■ **Exercise prompt**
Each record beneath this line is to be copied exactly.

Saved entries:
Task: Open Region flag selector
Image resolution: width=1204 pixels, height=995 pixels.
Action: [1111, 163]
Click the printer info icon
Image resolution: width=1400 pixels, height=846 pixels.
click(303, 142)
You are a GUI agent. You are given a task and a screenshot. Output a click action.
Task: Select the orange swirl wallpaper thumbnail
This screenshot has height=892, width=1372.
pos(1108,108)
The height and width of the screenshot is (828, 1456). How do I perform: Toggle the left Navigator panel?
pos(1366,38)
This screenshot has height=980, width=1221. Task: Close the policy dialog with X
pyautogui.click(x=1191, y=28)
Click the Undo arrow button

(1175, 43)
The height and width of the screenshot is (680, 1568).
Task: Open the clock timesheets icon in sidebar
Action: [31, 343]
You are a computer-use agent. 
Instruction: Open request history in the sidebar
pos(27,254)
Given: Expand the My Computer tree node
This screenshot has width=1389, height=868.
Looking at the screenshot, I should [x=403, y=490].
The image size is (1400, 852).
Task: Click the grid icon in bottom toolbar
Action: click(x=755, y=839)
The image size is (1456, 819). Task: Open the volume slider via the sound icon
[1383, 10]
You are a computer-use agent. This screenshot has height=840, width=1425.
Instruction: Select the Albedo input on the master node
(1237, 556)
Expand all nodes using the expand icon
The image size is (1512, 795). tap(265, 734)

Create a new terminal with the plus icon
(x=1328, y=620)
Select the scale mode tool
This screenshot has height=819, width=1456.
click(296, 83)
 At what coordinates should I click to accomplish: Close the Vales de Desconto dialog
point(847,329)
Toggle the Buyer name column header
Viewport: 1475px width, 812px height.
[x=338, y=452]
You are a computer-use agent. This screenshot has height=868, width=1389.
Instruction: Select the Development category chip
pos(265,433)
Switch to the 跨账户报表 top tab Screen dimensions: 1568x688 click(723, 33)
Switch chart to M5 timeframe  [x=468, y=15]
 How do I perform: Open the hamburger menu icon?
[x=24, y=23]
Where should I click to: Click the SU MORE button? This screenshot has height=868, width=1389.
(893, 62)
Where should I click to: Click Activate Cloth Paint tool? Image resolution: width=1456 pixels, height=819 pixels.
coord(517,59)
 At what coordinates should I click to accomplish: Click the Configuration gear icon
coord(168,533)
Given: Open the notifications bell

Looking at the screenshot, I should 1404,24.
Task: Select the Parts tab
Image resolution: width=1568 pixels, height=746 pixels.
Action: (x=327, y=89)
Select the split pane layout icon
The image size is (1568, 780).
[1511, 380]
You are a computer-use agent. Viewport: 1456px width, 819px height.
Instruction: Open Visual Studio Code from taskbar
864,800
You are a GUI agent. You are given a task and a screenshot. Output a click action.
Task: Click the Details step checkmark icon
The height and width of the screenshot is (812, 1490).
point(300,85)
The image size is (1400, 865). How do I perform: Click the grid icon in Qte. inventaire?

■ **Exercise output**
Task: Open Region flag selector
Image resolution: width=1204 pixels, height=995 pixels.
Action: [1111, 163]
Click the printer info icon
Image resolution: width=1400 pixels, height=846 pixels.
click(303, 142)
You are a GUI agent. You are given a task and a screenshot. Output a click action.
Task: Select the orange swirl wallpaper thumbnail
This screenshot has height=892, width=1372.
pos(1108,108)
The height and width of the screenshot is (828, 1456). How do I perform: Toggle the left Navigator panel?
pos(1366,38)
This screenshot has height=980, width=1221. Task: Close the policy dialog with X
pyautogui.click(x=1191, y=28)
Click the Undo arrow button

(1175, 43)
The height and width of the screenshot is (680, 1568).
Task: Open the clock timesheets icon in sidebar
Action: [31, 343]
You are a computer-use agent. 
Instruction: Open request history in the sidebar
pos(27,254)
Given: Expand the My Computer tree node
This screenshot has width=1389, height=868.
Looking at the screenshot, I should [x=403, y=490].
The image size is (1400, 852).
Task: Click the grid icon in bottom toolbar
Action: click(x=755, y=839)
The image size is (1456, 819). Task: Open the volume slider via the sound icon
[1383, 10]
You are a computer-use agent. This screenshot has height=840, width=1425.
Instruction: Select the Albedo input on the master node
(1237, 556)
Expand all nodes using the expand icon
The image size is (1512, 795). tap(265, 734)

Create a new terminal with the plus icon
(x=1328, y=620)
Select the scale mode tool
This screenshot has height=819, width=1456.
click(296, 83)
 At what coordinates should I click to accomplish: Close the Vales de Desconto dialog
point(847,329)
Toggle the Buyer name column header
Viewport: 1475px width, 812px height.
[x=338, y=452]
You are a computer-use agent. This screenshot has height=868, width=1389.
Instruction: Select the Development category chip
pos(265,433)
Switch to the 跨账户报表 top tab Screen dimensions: 1568x688 click(723, 33)
Switch chart to M5 timeframe  [x=468, y=15]
 How do I perform: Open the hamburger menu icon?
[x=24, y=23]
Where should I click to: Click the SU MORE button? This screenshot has height=868, width=1389.
(893, 62)
Where should I click to: Click Activate Cloth Paint tool? Image resolution: width=1456 pixels, height=819 pixels.
coord(517,59)
 At what coordinates should I click to accomplish: Click the Configuration gear icon
coord(168,533)
Given: Open the notifications bell

Looking at the screenshot, I should 1404,24.
Task: Select the Parts tab
Image resolution: width=1568 pixels, height=746 pixels.
Action: (x=327, y=89)
Select the split pane layout icon
The image size is (1568, 780).
[1511, 380]
You are a computer-use agent. Viewport: 1456px width, 819px height.
Instruction: Open Visual Studio Code from taskbar
864,800
You are a GUI agent. You are given a task and a screenshot. Output a click action.
Task: Click the Details step checkmark icon
The height and width of the screenshot is (812, 1490).
point(300,85)
The image size is (1400, 865). How do I perform: Click the grid icon in Qte. inventaire?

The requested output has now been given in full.